Раздражение, которое вызывала у Сергадеева Руфь, лишний раз доказывало, что она играет очень важную роль. Николай 1 тоже был недоволен женами декабристов, которые протестовали против ареста своих мужей. Подобно им, Руфь была постоянным источником беспокойства властей, делая это варварство достоянием мировой общественности.
— Вы курите? — спросил полковник, прерывая молчание и потянувшись за сигаретами.
— Нет, — ответил я, чувствуя облегчение при его невинном вопросе. Совершенно инстинктивно я хотел отвлечь его от наших дел и продолжал: — Вам тоже не следует курить. Это вредно для здоровья и может повести к раку.
— Мне уже поздно. Я слишком стар, чтобы бросить теперь. — Видя, что я разговорился больше обычного, Сергадеев, казалось, хотел вызвать меня на дальнейший разговор.
— Может быть Вы и правы, — продолжал я. Но вспомнив свои сражения с Калебом по поводу его курения, сказал: — Подумайте о Вашей семье. Вы женаты?
— Да. И у меня две дочери, —
— А где Вы живете?
— В районе Измайлова, не очень далеко отсюда.
— Вам нравится Измайловский парк? — спросил я. Когда-то это было имением Романовых в северо-восточной части Москвы. Именно здесь Петр Первый впервые заинтересовался кораблями. Парк вместе с его озером и монастырем похож на сельскую местность, совсем недалеко от Лефортова.
— Да, — ответил Сергадеев, — особенно зимой. Мь часто ходим там на лыжах.
Трудно было понять, был ли этот разговор просто легкой беседой, или Сергадеев старался показаться мне более человечным.
— Как насчет шоколада или кекса? — Полковник поднялся и поставил кипятить воду для чая.
"Почему он собирается нарушить правила, предлагая мне такое возбуждающее средство, как шоколад?" — подумал я. — Может быть за этим что-то скрывается? Но пытаться разобраться в психологической игре Серга-деева было невозможно и изнурительно. В конце концов, я отказался от попыток разгадать его замыслы и согласился на чай с шоколадом. |
— Ну, теперь вернемся к Мише, — начал полковника Я весь напрягся.
— Вы говорите, он не хотел попадать в поле зрения КГБ? — Полковник неоднократно повторял слова "в поле зрения", будто они были из обычного служебного жаргона КГБ и означали "под наблюдением". А может быть, он хотел, чтобы я тоже пользовался этими словами и выглядел так, как будто я знаком с жаргоном советских шпионов.
Я сказал, что Миша просил меня ничего не делать, что могло бы привлечь к нему внимание КГБ.
Сергадеев внезапно перешел к совершенно новой теме.
— Как американцы, живущие здесь, относятся к КГБ? — спросил он.
— Что Вы имеете в виду?
— Ну, что американцы думают и говорят о КГБ?
Это был странный вопрос. Только потом я понял, что у Сергадеева было несколько причин задать его мне.
— Вы должны понять, — ответил я, — что мы ощущаем Ваше присутствие всюду.
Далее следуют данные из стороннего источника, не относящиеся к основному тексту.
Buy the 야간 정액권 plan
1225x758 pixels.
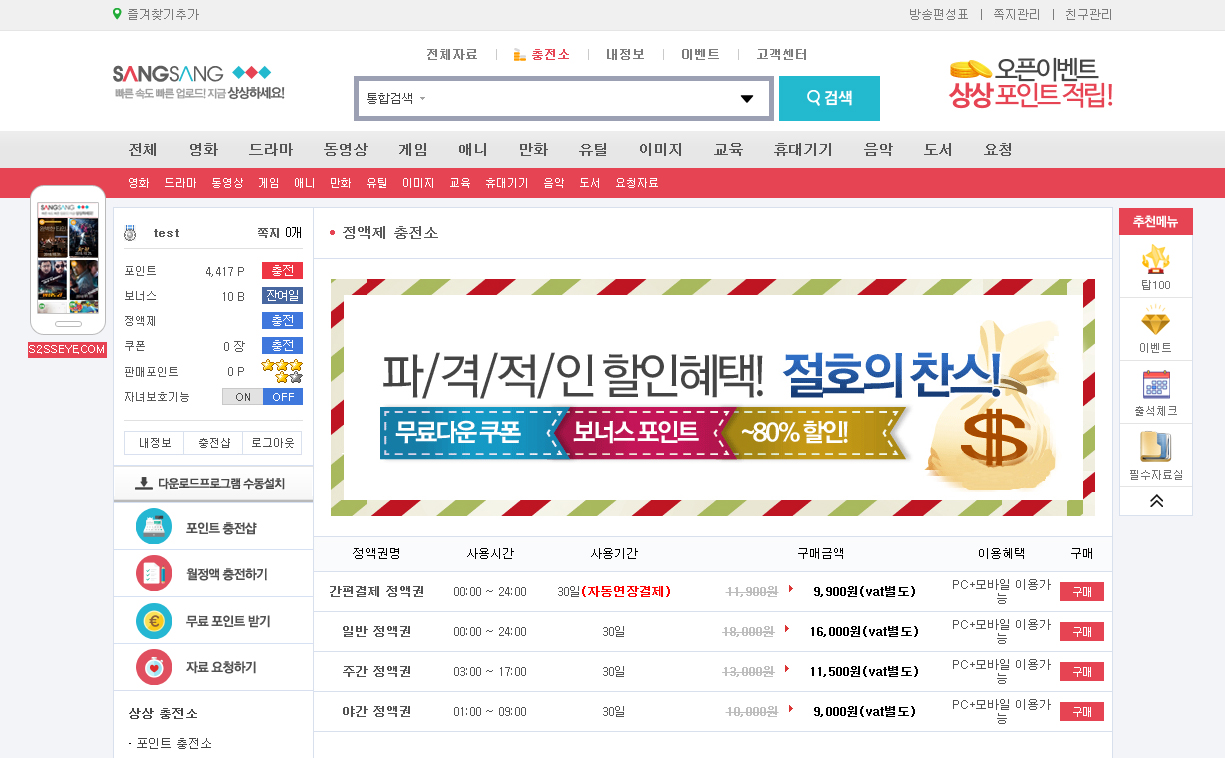[x=1081, y=712]
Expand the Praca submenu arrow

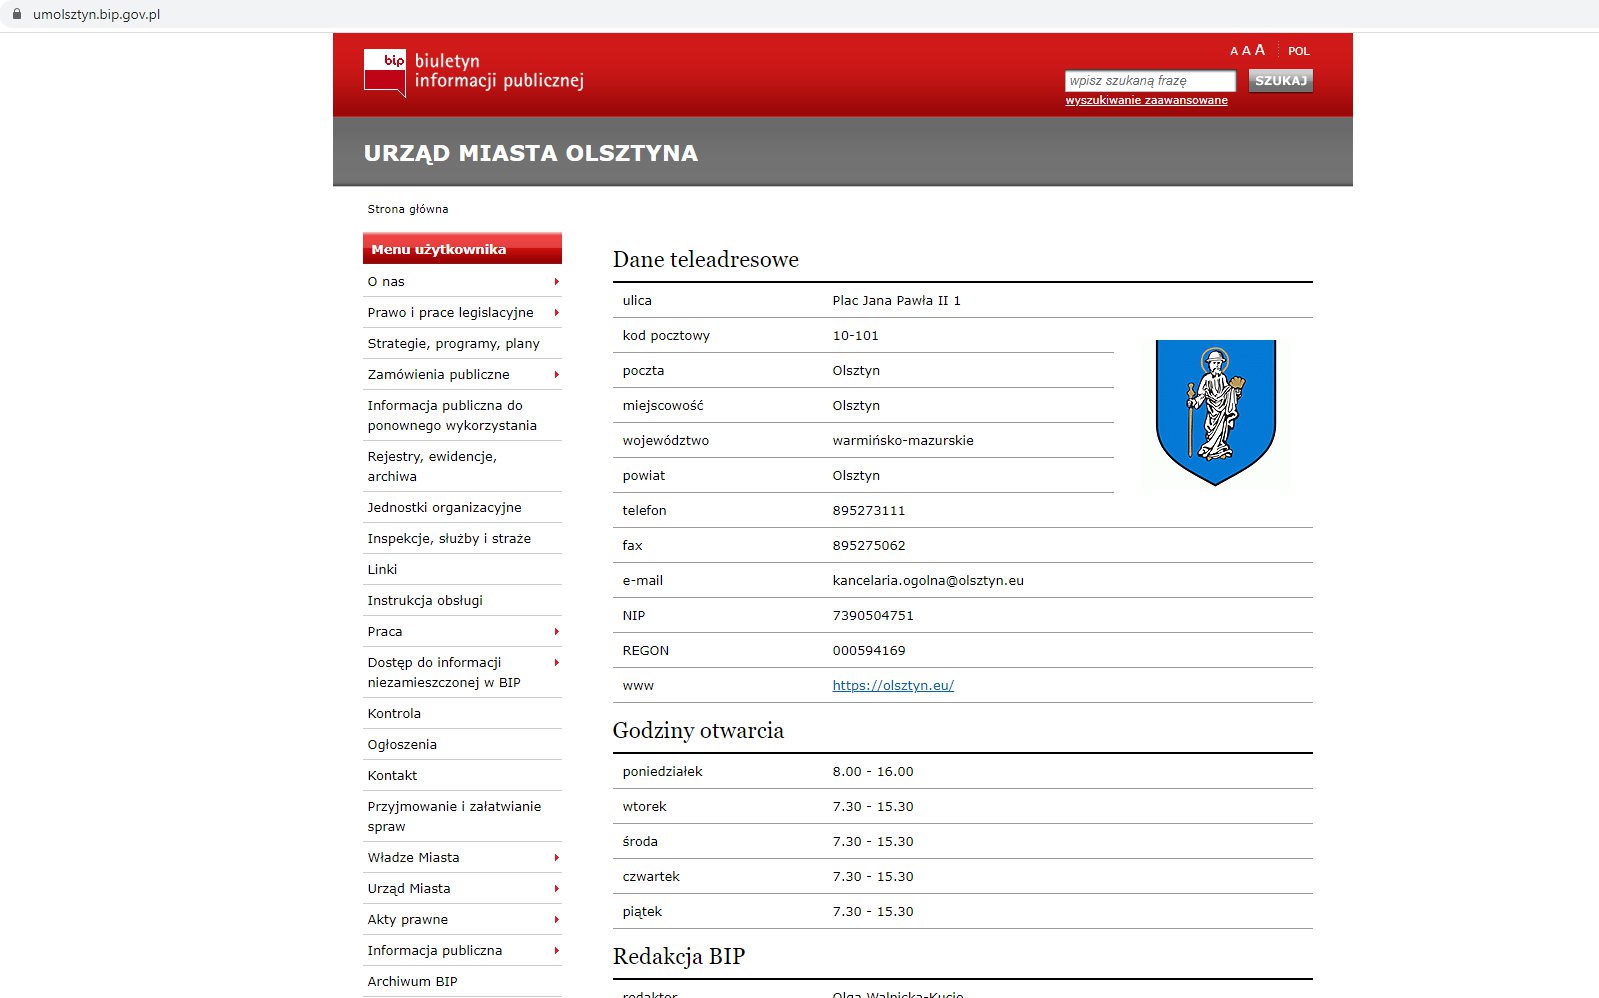[x=556, y=632]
Мы считаем, что наши телефоны прослушиваются, в наших квартирах установлена подслушивающая аппаратура. Мы уверены, что каждый советский гражданин, который приходит к нам домой, подвергается слежке КГБ. И я думаю, что Миша был озабочен этим обстоятельством.
Полковник вернулся к основной теме о Мише, повторяя одни и те же вопросы, видимо, пытаясь найти хоть небольшие, но существенные расхождения в моих ответах. Но поскольку я всегда говорю правду, я не путался в своих показаниях. Стас предупреждал меня, что допросы будут двигаться "черепашьим шагом" долгое время. Это было еще одним азбучным правилом следователя: утомлять подследственного бесконечным повтором одних и тех же вопросов, концентрируя внимание на мельчайших несоответствиях до тех пор, пока он сам не запутается, где правда, а где нет. В этом случае настойчивость Сергадеева привносила новый элемент в существо допроса, по крайней мере для него.